Cross-cultural views on plagiarism

I recently had a conversation with international students in my introductory writing courses about how people across different cultures and educational settings think about academic integrity and plagiarism. Our discussion renewed my interest in this topic and prompted me to read Russikoff et al.’s “Plagiarism as a Cross-Cultural Phenomenon.” Published in 2003, the article is certainly dated (the authors mention Napster), but I think the study it reports on is pretty interesting because it complicates the distinction between Western vs. Eastern and individualistic vs. collectivistic views on plagiarism.

In the study, a total of 645 university students from four countries–U.S., China, Latvia, and Lithuania– were asked to fill out a short survey about their understanding of and attitudes toward plagiarism. The findings largely show that U.S. students considered plagiarism to be more serious and more encompassing than students from the other countries.

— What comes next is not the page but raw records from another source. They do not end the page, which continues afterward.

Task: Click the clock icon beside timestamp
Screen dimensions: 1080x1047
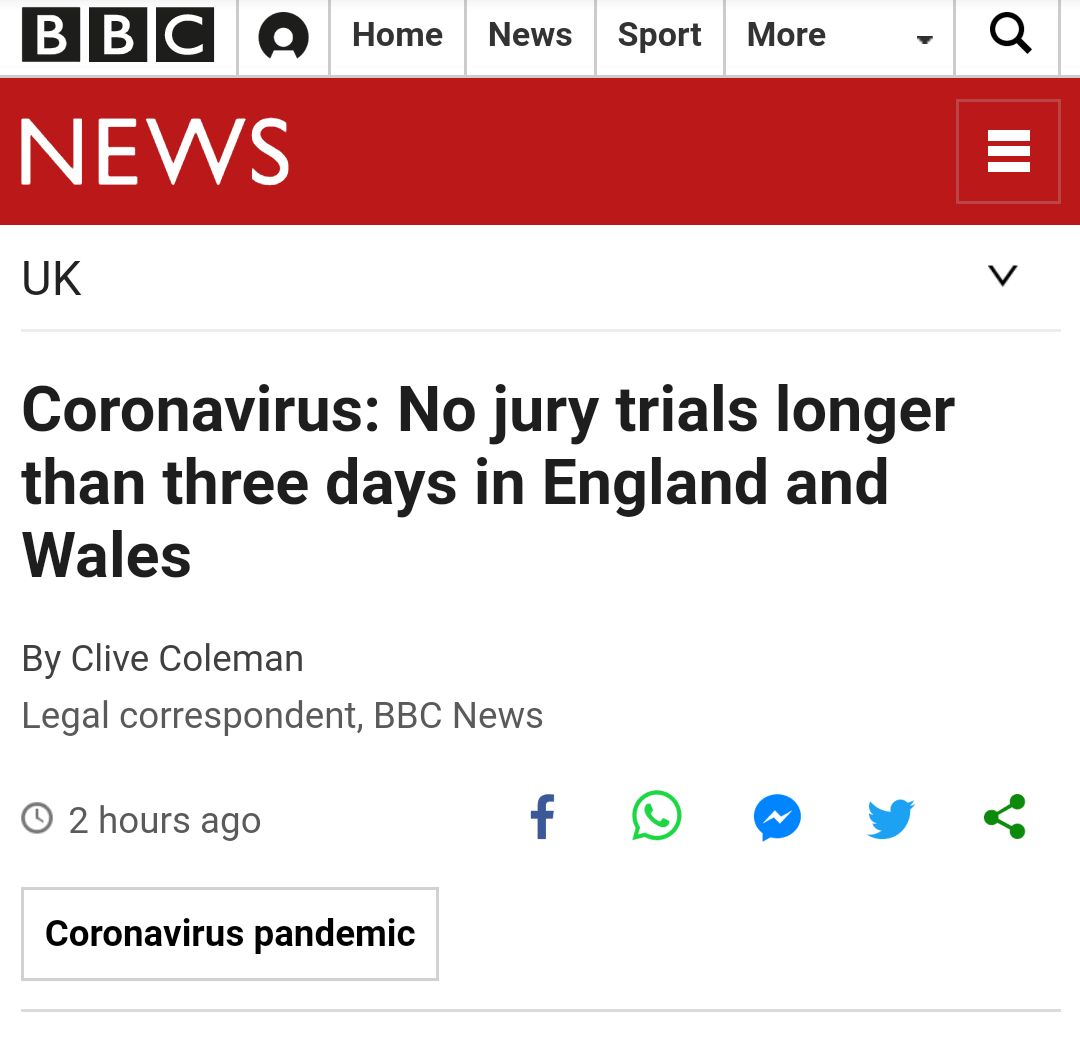Action: pos(37,818)
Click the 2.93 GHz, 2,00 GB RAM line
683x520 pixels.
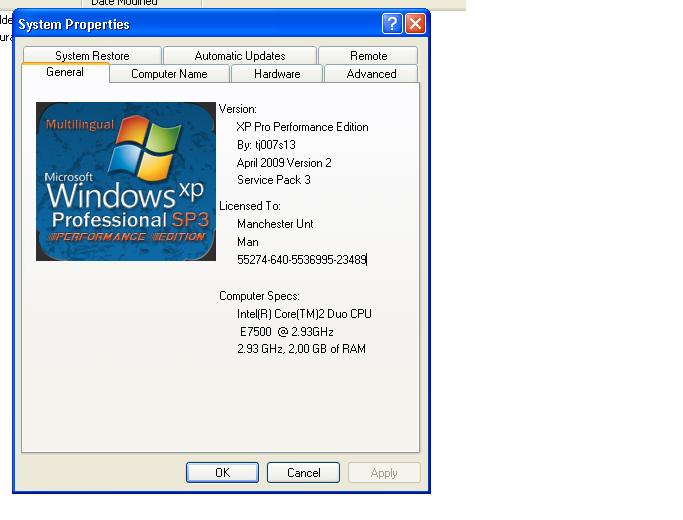pos(301,349)
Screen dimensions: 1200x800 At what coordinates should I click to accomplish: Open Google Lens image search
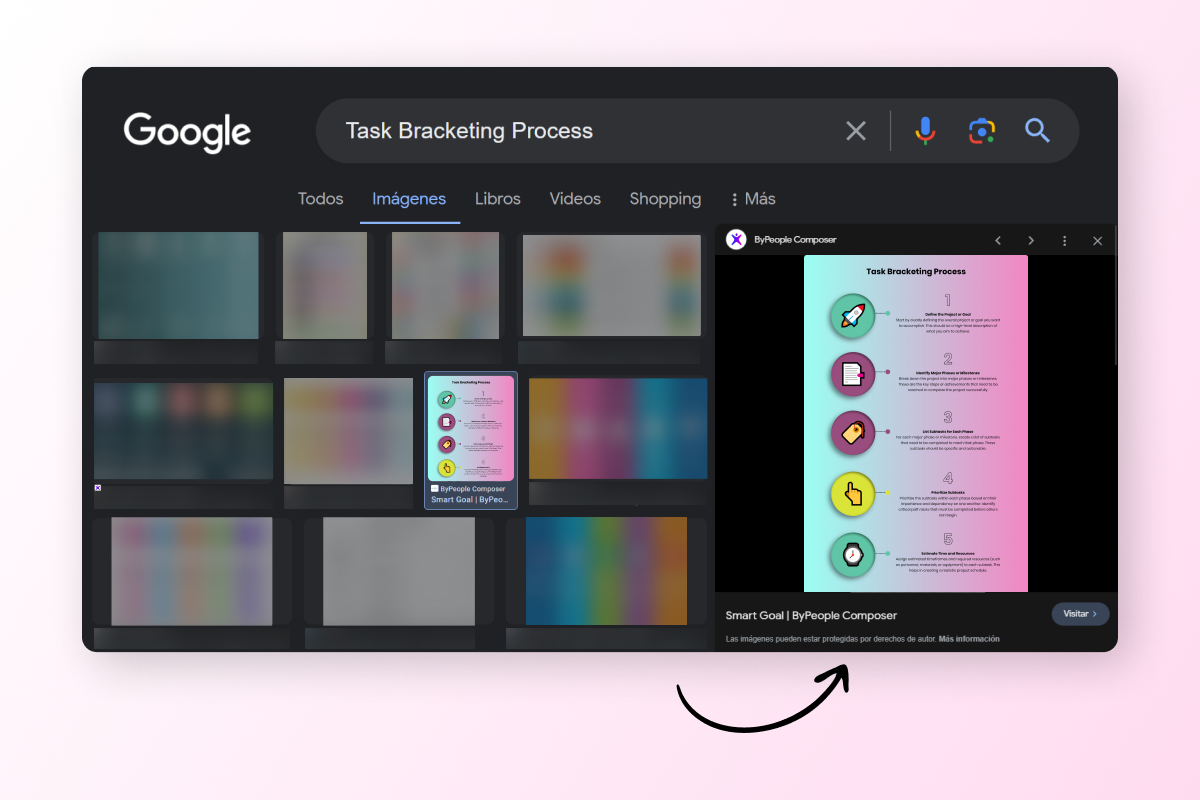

For example, while 65% of the surveyed U.S. students said that plagiarism is cheating, only 50% of Lithuanian students and 35% of Chinese students agreed. U.S. students were also more likely than the other groups to label actions like directly copying words from another text or copying someone’s ideas without credit as plagiarism. Interestingly, the Latvian students–who had received direct instruction on plagiarism prior to the study–aligned more closely with the U.S. students than with students from neighboring Lithuania. 

All in all, Russikoff et al.’s findings suggest that there are indeed differences in how students from Western and non-Western countries think about plagiarism and cheating. The authors explain that the reason Chinese students and students from post-Soviet states did not think of plagiarism as that big of a deal was because they had been brought up in places where “economic restrictions have historically disallowed individuals from owning personal property, much less from recognizing the abstract and complex notion of intellectual property” (p. 128). The authors also believe that the results of the Latvian students in their study were likely “skewed” (p. 139) because of the direct instruction on plagiarism they had received. Without such instruction, it can be assumed that their responses would have aligned pretty closely with those of their Lithuanian neighbors.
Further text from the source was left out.